Task to complete:
Look below for lines that hold the string "agent" and copy each one.

Available data:

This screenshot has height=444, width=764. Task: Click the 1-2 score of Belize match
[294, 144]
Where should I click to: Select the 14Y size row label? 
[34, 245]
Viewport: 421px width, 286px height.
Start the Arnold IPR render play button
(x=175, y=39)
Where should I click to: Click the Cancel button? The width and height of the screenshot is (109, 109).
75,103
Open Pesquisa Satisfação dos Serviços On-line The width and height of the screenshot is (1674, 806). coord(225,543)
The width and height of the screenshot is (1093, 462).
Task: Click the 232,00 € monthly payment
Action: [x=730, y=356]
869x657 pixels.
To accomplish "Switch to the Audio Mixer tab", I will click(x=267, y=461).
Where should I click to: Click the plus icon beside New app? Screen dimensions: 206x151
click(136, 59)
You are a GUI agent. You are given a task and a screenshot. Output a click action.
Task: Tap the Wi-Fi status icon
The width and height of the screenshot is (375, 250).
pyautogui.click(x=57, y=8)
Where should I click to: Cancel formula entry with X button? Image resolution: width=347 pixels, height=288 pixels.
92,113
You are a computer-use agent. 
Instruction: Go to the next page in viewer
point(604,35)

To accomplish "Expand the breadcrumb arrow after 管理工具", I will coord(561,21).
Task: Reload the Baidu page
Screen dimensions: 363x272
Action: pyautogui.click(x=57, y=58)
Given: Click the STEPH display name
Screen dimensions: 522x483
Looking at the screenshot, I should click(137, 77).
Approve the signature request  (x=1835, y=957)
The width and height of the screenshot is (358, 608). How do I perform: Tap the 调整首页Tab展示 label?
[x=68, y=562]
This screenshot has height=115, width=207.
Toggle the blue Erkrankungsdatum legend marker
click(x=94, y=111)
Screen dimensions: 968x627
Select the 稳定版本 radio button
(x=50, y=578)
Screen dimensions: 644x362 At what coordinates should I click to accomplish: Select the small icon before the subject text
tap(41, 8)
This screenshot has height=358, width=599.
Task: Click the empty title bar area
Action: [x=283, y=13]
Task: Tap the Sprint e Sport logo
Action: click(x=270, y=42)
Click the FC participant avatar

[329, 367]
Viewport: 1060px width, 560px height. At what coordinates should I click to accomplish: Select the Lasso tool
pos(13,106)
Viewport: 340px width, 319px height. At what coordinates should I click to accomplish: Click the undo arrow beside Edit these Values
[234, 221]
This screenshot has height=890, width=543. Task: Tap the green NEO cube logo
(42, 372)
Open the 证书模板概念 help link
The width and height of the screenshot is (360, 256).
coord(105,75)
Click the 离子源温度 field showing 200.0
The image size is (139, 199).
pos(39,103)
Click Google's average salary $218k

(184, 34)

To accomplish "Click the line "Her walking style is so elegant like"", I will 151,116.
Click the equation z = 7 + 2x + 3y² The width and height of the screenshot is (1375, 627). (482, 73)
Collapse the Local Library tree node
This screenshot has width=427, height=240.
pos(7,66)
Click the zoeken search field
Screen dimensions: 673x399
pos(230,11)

Output below:
You are a GUI agent. You are given a task and a screenshot. Output a click action.
You are a computer-use agent. 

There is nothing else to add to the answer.